TASK
Give back a single number: the count of lines in the data that contain the string "computer".

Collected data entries
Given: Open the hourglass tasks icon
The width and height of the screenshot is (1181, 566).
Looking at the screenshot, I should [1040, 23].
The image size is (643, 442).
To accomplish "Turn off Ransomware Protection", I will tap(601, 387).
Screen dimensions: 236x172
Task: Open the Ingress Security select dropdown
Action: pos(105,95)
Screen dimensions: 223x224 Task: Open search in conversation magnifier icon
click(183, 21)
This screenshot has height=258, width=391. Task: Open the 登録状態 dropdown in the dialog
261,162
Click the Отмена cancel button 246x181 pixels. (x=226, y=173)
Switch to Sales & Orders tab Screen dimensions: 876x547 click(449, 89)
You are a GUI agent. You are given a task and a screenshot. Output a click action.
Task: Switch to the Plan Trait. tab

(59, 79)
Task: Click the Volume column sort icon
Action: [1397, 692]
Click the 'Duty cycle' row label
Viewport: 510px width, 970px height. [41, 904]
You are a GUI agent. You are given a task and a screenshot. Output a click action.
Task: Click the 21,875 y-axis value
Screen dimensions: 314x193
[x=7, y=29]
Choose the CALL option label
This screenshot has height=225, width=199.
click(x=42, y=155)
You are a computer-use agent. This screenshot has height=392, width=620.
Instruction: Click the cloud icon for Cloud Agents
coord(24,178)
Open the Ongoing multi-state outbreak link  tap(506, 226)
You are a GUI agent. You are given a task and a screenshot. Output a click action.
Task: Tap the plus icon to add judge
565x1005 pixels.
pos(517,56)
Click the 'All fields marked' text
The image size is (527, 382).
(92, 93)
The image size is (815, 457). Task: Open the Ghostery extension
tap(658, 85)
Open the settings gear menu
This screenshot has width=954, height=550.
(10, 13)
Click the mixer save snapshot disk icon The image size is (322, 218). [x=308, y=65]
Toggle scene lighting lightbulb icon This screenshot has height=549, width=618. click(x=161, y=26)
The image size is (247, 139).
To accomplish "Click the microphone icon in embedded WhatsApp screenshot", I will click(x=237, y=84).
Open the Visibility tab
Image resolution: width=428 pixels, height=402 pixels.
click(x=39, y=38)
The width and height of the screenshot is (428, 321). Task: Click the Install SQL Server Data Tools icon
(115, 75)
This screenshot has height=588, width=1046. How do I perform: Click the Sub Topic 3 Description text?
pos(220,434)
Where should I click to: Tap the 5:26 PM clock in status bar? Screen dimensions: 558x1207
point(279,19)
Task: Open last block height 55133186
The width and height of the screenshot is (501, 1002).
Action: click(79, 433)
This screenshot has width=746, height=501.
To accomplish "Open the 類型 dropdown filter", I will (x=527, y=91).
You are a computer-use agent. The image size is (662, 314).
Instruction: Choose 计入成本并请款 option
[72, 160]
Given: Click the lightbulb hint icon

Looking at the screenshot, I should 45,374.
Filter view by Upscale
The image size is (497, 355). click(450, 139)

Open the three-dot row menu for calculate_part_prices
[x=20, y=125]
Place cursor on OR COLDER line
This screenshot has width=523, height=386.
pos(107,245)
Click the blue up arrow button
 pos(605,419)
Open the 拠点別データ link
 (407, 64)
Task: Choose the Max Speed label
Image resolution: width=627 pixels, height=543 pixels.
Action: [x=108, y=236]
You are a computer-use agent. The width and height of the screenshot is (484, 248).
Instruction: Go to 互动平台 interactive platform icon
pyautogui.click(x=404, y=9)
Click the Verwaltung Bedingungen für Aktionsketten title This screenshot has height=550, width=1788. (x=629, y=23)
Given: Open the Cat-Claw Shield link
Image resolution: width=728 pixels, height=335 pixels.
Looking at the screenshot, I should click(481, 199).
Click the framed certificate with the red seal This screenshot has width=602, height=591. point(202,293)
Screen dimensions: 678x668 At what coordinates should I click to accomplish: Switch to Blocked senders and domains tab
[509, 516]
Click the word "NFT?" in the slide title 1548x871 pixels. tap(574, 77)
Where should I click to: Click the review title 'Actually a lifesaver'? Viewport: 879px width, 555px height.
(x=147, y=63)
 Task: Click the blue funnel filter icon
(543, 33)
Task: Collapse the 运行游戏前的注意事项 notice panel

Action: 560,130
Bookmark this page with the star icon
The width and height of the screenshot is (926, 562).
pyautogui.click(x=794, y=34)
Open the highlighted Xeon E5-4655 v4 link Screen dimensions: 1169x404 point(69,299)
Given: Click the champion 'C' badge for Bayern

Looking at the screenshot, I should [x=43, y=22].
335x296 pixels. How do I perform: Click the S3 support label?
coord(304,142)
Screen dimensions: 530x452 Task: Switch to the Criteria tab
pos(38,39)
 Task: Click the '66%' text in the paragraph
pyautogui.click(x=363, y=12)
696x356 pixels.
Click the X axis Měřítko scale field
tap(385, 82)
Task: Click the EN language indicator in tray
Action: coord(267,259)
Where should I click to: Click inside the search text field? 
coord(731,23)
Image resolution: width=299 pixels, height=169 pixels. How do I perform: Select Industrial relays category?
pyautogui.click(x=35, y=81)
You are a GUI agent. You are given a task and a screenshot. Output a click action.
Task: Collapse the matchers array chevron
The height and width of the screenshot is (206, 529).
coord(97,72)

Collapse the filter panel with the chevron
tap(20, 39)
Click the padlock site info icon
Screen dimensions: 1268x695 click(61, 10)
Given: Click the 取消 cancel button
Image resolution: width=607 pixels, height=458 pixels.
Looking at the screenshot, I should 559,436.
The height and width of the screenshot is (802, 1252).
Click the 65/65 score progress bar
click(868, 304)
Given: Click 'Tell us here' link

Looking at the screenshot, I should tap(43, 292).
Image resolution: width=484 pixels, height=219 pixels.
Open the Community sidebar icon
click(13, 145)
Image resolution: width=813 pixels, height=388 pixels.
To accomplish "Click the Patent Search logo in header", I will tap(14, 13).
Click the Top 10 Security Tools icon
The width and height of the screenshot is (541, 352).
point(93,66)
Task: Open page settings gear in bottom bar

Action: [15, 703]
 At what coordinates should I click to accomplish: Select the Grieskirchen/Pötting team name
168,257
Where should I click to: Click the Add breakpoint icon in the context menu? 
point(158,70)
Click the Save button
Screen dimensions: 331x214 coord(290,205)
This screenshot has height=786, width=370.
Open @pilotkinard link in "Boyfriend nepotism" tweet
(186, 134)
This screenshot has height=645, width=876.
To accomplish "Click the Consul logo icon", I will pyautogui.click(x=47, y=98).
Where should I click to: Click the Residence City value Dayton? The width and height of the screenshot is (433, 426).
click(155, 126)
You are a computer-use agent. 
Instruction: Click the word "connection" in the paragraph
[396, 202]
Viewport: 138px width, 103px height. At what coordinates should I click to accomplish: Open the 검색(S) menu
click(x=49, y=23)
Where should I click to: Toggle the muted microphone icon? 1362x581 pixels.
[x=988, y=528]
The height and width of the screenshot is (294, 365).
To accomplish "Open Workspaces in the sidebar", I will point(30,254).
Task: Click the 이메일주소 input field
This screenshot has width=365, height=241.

EXERCISE OUTPUT
4